Mas aos poucos — e aqui começa um dos
pontos mais obscuros de todo o episódio –, a PM parece inclinar-se em favor de
sua banda violenta. Além de ter provocado o PCC à luta no final de maio, num
ataque cujo caráter criminoso está demonstrado, a polícia paulista empenhou-se,
nos meses seguintes, em tornar a disputa cada vez mais sangrenta e mais letal
para a população civil.
Alguns episódios são emblemáticos desta
tendência e da barbárie produzida por ela. Em 10 de outubro, por exemplo, um
soldado de 36 anos foi executado em Taboão da Serra, oeste da Grande São Paulo.
Dois homens dispararam seis tiros em seu corpo. Nas horas seguintes, no mesmo
município, nove pessoas foram assassinadas. Duas delas foram vítimas da ROTA
— execuções,
segundo testemunhas. As sete outras, em circunstâncias nunca esclarecidas, mas
muito assemelhadas às descritas por Bob Fernandes, em seu comentário recente.
Poucos dias antes, na Baixada Santista, um outroepisódio, em condições muito
semelhantes, deixou, em cinco dias, um rastro de quinze mortos. Em nenhum
destes casos houve investigações sobre o comportamento dos policiais — nem por
parte de seus pares, nem da mídia…
A esta altura é
perturbador, porém inevitável, traçar um paralelo. Radicalizar ao máximo a
guerra contra o PCC; afogar o “inimigo” em sangue, sem se importar com o risco
de atingir a população como um todo, foi a estratégia que prevaleceu na PM em
2006, quando a força enfrentou pela primeira vez o grupo criminoso. Entre 12 e
20 de maio daquele ano, mais de 500 pessoas foram assassinadas em chacinas e execuções na capital, região metropolitana,
interior e litoral de São Paulo. A grande maioria não tinha relação alguma com
o PCC, como denunciam, desde então, as Mães de Maio.

- **O problema**: Pode extrair na íntegra, sem alterar nada, o texto acima sobre a violência da PM paulista na guerra contra o PCC?

- **Dados extraídos**:

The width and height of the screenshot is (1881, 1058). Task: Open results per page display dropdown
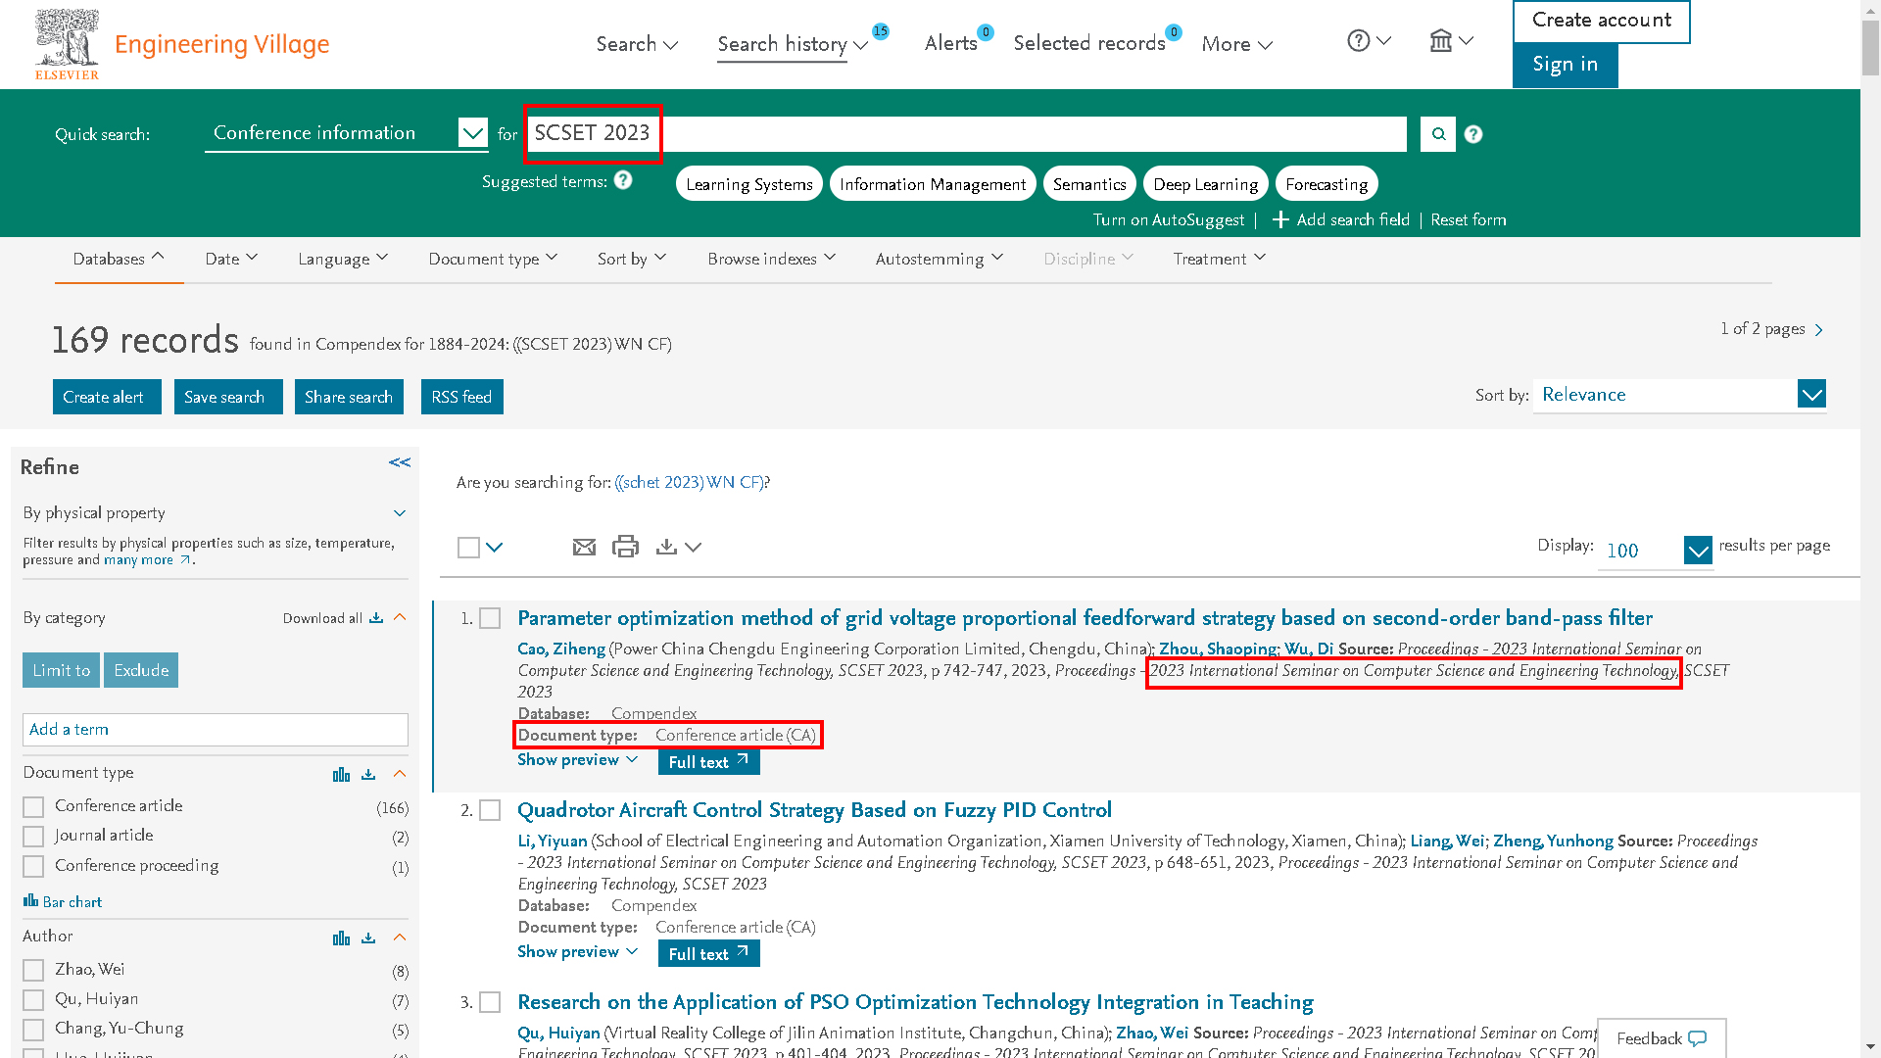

- **Resultado**:
Mas aos poucos — e aqui começa um dos
pontos mais obscuros de todo o episódio –, a PM parece inclinar-se em favor de
sua banda violenta. Além de ter provocado o PCC à luta no final de maio, num
ataque cujo caráter criminoso está demonstrado, a polícia paulista empenhou-se,
nos meses seguintes, em tornar a disputa cada vez mais sangrenta e mais letal
para a população civil.
Alguns episódios são emblemáticos desta
tendência e da barbárie produzida por ela. Em 10 de outubro, por exemplo, um
soldado de 36 anos foi executado em Taboão da Serra, oeste da Grande São Paulo.
Dois homens dispararam seis tiros em seu corpo. Nas horas seguintes, no mesmo
município, nove pessoas foram assassinadas. Duas delas foram vítimas da ROTA
— execuções,
segundo testemunhas. As sete outras, em circunstâncias nunca esclarecidas, mas
muito assemelhadas às descritas por Bob Fernandes, em seu comentário recente.
Poucos dias antes, na Baixada Santista, um outroepisódio, em condições muito
semelhantes, deixou, em cinco dias, um rastro de quinze mortos. Em nenhum
destes casos houve investigações sobre o comportamento dos policiais — nem por
parte de seus pares, nem da mídia…
A esta altura é
perturbador, porém inevitável, traçar um paralelo. Radicalizar ao máximo a
guerra contra o PCC; afogar o “inimigo” em sangue, sem se importar com o risco
de atingir a população como um todo, foi a estratégia que prevaleceu na PM em
2006, quando a força enfrentou pela primeira vez o grupo criminoso. Entre 12 e
20 de maio daquele ano, mais de 500 pessoas foram assassinadas em chacinas e execuções na capital, região metropolitana,
interior e litoral de São Paulo. A grande maioria não tinha relação alguma com
o PCC, como denunciam, desde então, as Mães de Maio.